# Records for this task:
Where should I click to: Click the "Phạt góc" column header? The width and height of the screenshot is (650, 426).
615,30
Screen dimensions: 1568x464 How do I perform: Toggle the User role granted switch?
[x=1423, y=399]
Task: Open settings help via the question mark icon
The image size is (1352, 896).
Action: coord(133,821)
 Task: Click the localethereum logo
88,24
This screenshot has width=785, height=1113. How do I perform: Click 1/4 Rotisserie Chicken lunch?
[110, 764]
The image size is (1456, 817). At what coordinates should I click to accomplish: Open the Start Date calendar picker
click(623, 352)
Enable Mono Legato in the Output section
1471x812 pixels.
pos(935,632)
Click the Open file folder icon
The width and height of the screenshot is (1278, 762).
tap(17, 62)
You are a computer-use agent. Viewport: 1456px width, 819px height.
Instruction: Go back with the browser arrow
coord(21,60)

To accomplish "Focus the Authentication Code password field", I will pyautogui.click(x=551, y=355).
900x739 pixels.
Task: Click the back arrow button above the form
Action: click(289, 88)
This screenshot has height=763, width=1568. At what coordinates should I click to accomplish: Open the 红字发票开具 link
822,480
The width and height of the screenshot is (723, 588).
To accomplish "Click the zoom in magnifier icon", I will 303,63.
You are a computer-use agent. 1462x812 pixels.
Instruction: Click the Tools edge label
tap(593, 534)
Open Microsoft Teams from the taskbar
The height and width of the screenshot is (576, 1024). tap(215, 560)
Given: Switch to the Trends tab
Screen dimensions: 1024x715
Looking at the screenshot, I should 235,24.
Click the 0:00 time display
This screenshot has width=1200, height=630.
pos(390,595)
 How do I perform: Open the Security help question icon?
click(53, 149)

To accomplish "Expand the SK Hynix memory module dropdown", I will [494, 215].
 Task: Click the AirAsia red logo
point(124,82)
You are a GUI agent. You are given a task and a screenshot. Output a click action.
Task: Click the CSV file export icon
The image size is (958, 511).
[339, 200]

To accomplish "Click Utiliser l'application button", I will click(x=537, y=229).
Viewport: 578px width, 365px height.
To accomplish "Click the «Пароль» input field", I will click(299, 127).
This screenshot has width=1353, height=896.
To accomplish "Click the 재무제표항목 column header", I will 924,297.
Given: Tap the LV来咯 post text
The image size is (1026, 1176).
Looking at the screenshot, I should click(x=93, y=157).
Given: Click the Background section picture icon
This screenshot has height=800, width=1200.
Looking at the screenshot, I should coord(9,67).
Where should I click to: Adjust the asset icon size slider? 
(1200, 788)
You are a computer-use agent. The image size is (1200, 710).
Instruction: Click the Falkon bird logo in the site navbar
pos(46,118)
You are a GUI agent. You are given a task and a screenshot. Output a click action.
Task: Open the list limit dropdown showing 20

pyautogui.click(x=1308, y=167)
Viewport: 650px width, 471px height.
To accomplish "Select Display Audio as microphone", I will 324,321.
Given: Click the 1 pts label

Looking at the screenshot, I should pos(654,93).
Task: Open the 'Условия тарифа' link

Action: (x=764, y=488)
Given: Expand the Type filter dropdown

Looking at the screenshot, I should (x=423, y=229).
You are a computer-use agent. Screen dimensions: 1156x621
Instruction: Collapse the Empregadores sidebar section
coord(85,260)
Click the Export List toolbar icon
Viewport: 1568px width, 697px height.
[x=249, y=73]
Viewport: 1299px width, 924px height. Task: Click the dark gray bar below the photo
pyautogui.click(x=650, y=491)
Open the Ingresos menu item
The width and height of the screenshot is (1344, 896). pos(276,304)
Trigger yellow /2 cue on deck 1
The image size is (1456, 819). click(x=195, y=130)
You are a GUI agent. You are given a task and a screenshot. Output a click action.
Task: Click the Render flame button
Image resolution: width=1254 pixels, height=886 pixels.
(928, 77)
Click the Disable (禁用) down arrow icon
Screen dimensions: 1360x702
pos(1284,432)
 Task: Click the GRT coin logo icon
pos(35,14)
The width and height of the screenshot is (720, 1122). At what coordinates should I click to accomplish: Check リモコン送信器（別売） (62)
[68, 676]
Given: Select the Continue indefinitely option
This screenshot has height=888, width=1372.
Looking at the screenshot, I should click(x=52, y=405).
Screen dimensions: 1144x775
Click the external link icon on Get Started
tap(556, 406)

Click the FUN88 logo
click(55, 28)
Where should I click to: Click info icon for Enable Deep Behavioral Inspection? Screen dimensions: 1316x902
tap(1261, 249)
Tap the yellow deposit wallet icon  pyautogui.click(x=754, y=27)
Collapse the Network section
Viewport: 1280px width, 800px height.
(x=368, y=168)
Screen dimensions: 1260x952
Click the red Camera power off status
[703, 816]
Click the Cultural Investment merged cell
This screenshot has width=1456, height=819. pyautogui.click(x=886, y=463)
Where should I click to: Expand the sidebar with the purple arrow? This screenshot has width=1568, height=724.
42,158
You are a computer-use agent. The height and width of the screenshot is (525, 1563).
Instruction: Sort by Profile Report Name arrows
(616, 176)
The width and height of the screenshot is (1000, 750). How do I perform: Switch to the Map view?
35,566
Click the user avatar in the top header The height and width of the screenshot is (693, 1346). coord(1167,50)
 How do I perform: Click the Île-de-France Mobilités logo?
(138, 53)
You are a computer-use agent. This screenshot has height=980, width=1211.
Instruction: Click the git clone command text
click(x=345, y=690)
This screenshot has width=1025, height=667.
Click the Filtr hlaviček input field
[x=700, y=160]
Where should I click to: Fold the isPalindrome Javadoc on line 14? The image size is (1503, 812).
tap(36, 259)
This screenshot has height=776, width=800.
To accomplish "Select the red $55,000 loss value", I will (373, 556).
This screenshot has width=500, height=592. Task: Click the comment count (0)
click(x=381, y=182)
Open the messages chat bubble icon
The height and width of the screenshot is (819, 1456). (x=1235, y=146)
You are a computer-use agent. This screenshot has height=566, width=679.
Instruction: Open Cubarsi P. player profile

# Short task:
Copy every one of the rows above, word for word.

# Right answer:
Where should I click to: Click the "Phạt góc" column header? The width and height of the screenshot is (650, 426).
615,30
Screen dimensions: 1568x464 How do I perform: Toggle the User role granted switch?
[x=1423, y=399]
Task: Open settings help via the question mark icon
The image size is (1352, 896).
Action: coord(133,821)
 Task: Click the localethereum logo
88,24
This screenshot has width=785, height=1113. How do I perform: Click 1/4 Rotisserie Chicken lunch?
[110, 764]
The image size is (1456, 817). At what coordinates should I click to accomplish: Open the Start Date calendar picker
click(623, 352)
Enable Mono Legato in the Output section
1471x812 pixels.
pos(935,632)
Click the Open file folder icon
The width and height of the screenshot is (1278, 762).
tap(17, 62)
You are a computer-use agent. Viewport: 1456px width, 819px height.
Instruction: Go back with the browser arrow
coord(21,60)

To accomplish "Focus the Authentication Code password field", I will pyautogui.click(x=551, y=355).
900x739 pixels.
Task: Click the back arrow button above the form
Action: click(289, 88)
This screenshot has height=763, width=1568. At what coordinates should I click to accomplish: Open the 红字发票开具 link
822,480
The width and height of the screenshot is (723, 588).
To accomplish "Click the zoom in magnifier icon", I will 303,63.
You are a computer-use agent. 1462x812 pixels.
Instruction: Click the Tools edge label
tap(593, 534)
Open Microsoft Teams from the taskbar
The height and width of the screenshot is (576, 1024). tap(215, 560)
Given: Switch to the Trends tab
Screen dimensions: 1024x715
Looking at the screenshot, I should 235,24.
Click the 0:00 time display
This screenshot has width=1200, height=630.
pos(390,595)
 How do I perform: Open the Security help question icon?
click(53, 149)

To accomplish "Expand the SK Hynix memory module dropdown", I will [494, 215].
 Task: Click the AirAsia red logo
point(124,82)
You are a GUI agent. You are given a task and a screenshot. Output a click action.
Task: Click the CSV file export icon
The image size is (958, 511).
[339, 200]

To accomplish "Click Utiliser l'application button", I will click(x=537, y=229).
Viewport: 578px width, 365px height.
To accomplish "Click the «Пароль» input field", I will click(299, 127).
This screenshot has width=1353, height=896.
To accomplish "Click the 재무제표항목 column header", I will 924,297.
Given: Tap the LV来咯 post text
The image size is (1026, 1176).
Looking at the screenshot, I should click(x=93, y=157).
Given: Click the Background section picture icon
This screenshot has height=800, width=1200.
Looking at the screenshot, I should coord(9,67).
Where should I click to: Adjust the asset icon size slider? 
(1200, 788)
You are a computer-use agent. The image size is (1200, 710).
Instruction: Click the Falkon bird logo in the site navbar
pos(46,118)
You are a GUI agent. You are given a task and a screenshot. Output a click action.
Task: Open the list limit dropdown showing 20

pyautogui.click(x=1308, y=167)
Viewport: 650px width, 471px height.
To accomplish "Select Display Audio as microphone", I will 324,321.
Given: Click the 1 pts label

Looking at the screenshot, I should pos(654,93).
Task: Open the 'Условия тарифа' link

Action: (x=764, y=488)
Given: Expand the Type filter dropdown

Looking at the screenshot, I should (x=423, y=229).
You are a computer-use agent. Screen dimensions: 1156x621
Instruction: Collapse the Empregadores sidebar section
coord(85,260)
Click the Export List toolbar icon
Viewport: 1568px width, 697px height.
[x=249, y=73]
Viewport: 1299px width, 924px height. Task: Click the dark gray bar below the photo
pyautogui.click(x=650, y=491)
Open the Ingresos menu item
The width and height of the screenshot is (1344, 896). pos(276,304)
Trigger yellow /2 cue on deck 1
The image size is (1456, 819). click(x=195, y=130)
You are a GUI agent. You are given a task and a screenshot. Output a click action.
Task: Click the Render flame button
Image resolution: width=1254 pixels, height=886 pixels.
(928, 77)
Click the Disable (禁用) down arrow icon
Screen dimensions: 1360x702
pos(1284,432)
 Task: Click the GRT coin logo icon
pos(35,14)
The width and height of the screenshot is (720, 1122). At what coordinates should I click to accomplish: Check リモコン送信器（別売） (62)
[68, 676]
Given: Select the Continue indefinitely option
This screenshot has height=888, width=1372.
Looking at the screenshot, I should click(x=52, y=405).
Screen dimensions: 1144x775
Click the external link icon on Get Started
tap(556, 406)

Click the FUN88 logo
click(55, 28)
Where should I click to: Click info icon for Enable Deep Behavioral Inspection? Screen dimensions: 1316x902
tap(1261, 249)
Tap the yellow deposit wallet icon  pyautogui.click(x=754, y=27)
Collapse the Network section
Viewport: 1280px width, 800px height.
(x=368, y=168)
Screen dimensions: 1260x952
Click the red Camera power off status
[703, 816]
Click the Cultural Investment merged cell
This screenshot has width=1456, height=819. pyautogui.click(x=886, y=463)
Where should I click to: Expand the sidebar with the purple arrow? This screenshot has width=1568, height=724.
42,158
You are a computer-use agent. The height and width of the screenshot is (525, 1563).
Instruction: Sort by Profile Report Name arrows
(616, 176)
The width and height of the screenshot is (1000, 750). How do I perform: Switch to the Map view?
35,566
Click the user avatar in the top header The height and width of the screenshot is (693, 1346). coord(1167,50)
 How do I perform: Click the Île-de-France Mobilités logo?
(138, 53)
You are a computer-use agent. This screenshot has height=980, width=1211.
Instruction: Click the git clone command text
click(x=345, y=690)
This screenshot has width=1025, height=667.
Click the Filtr hlaviček input field
[x=700, y=160]
Where should I click to: Fold the isPalindrome Javadoc on line 14? The image size is (1503, 812).
tap(36, 259)
This screenshot has height=776, width=800.
To accomplish "Select the red $55,000 loss value", I will (373, 556).
This screenshot has width=500, height=592. Task: Click the comment count (0)
click(x=381, y=182)
Open the messages chat bubble icon
The height and width of the screenshot is (819, 1456). (x=1235, y=146)
You are a computer-use agent. This screenshot has height=566, width=679.
Instruction: Open Cubarsi P. player profile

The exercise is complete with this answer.